[Opening SOURCE DATA section]
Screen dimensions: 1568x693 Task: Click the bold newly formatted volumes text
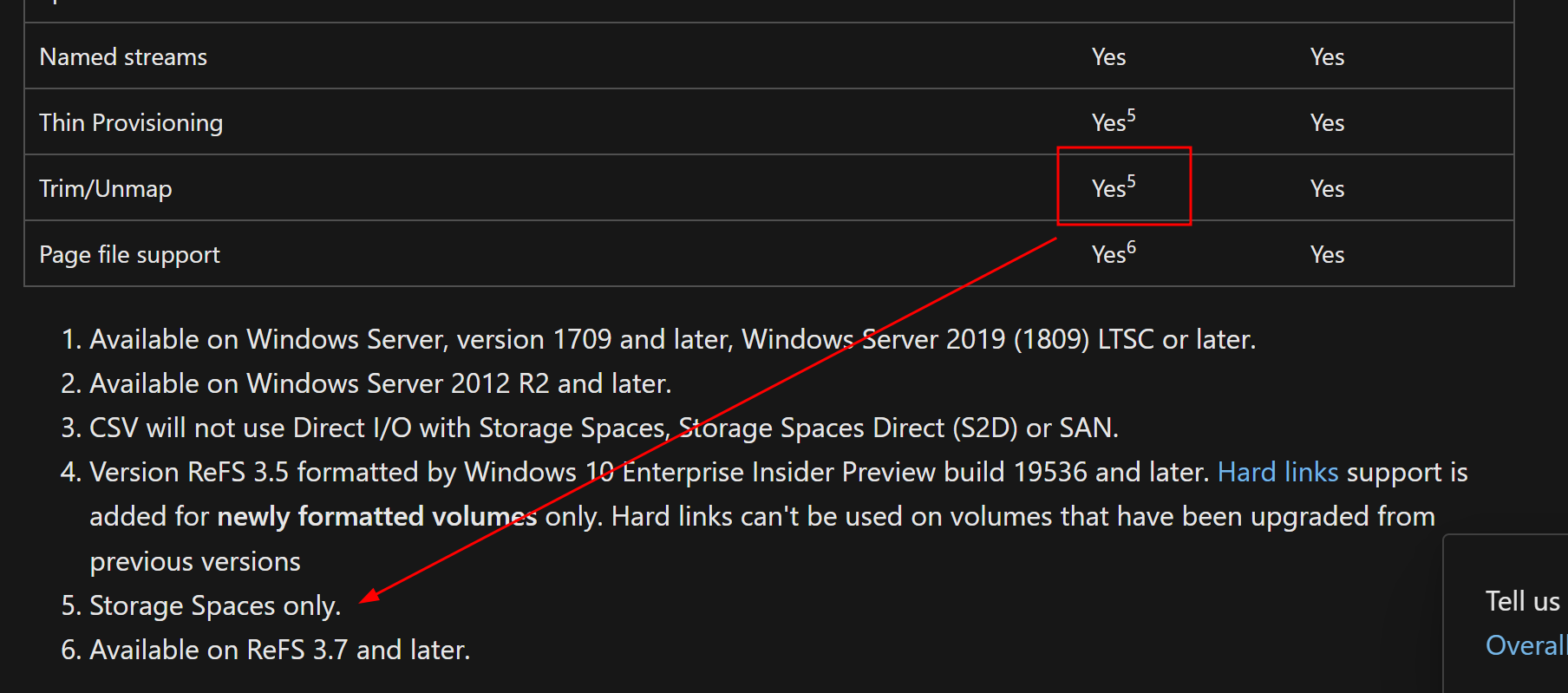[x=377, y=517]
[Closing SOURCE DATA section]
[Opening SOURCE DATA section]
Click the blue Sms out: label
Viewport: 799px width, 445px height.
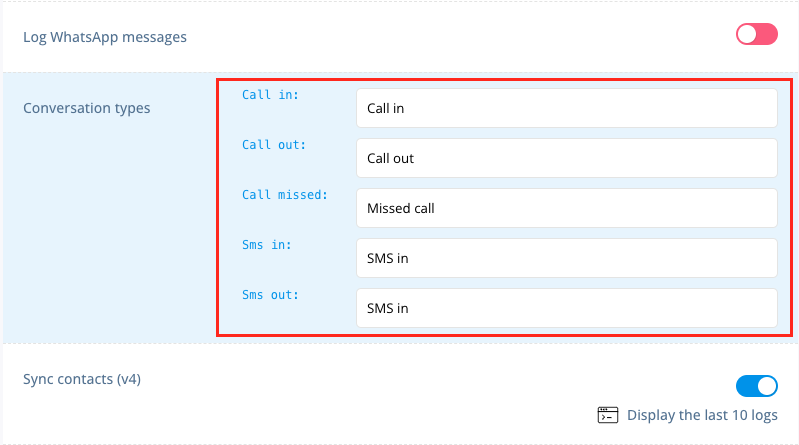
[Closing SOURCE DATA section]
[Opening SOURCE DATA section]
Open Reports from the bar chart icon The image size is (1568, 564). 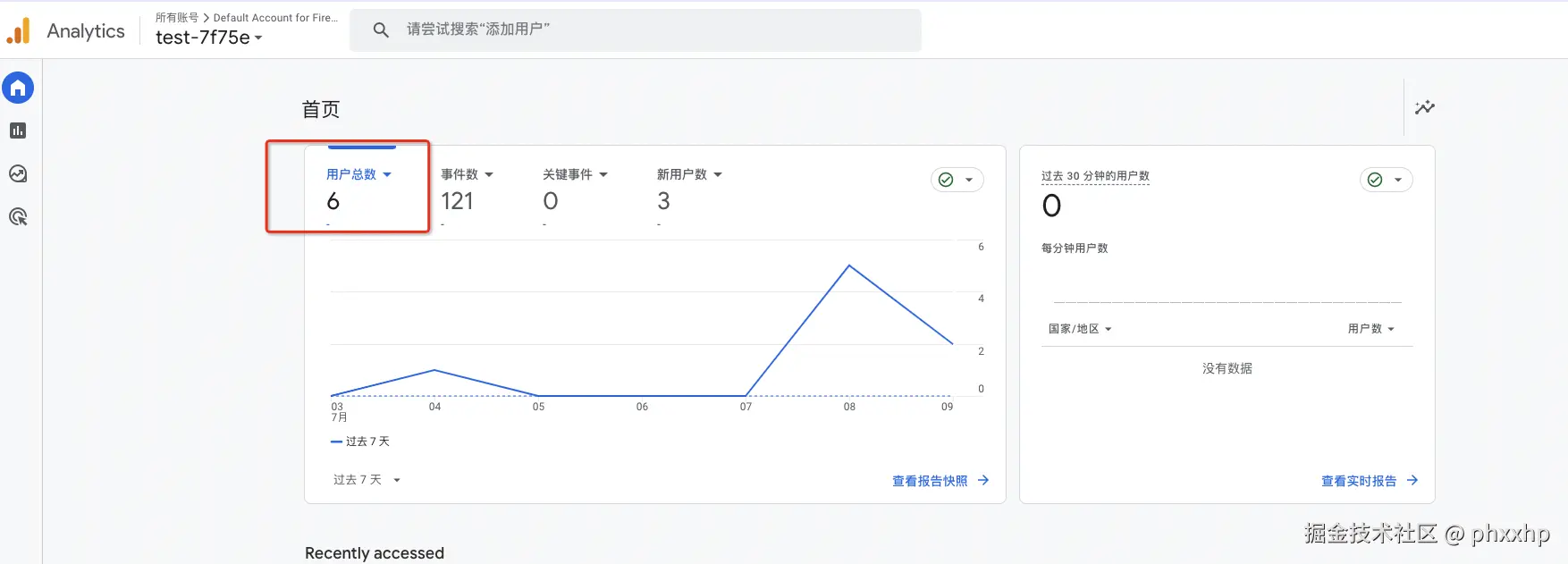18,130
[Closing SOURCE DATA section]
▶ YOUR INSTRUCTIONS
Take the records above and return, word for word, only the lines that fall from the line with "Click the blue Sms out: label" to the line with "Viewport: 799px width, 445px height.", both of them included.

▶ ANSWER TO THIS PROBLEM
Click the blue Sms out: label
Viewport: 799px width, 445px height.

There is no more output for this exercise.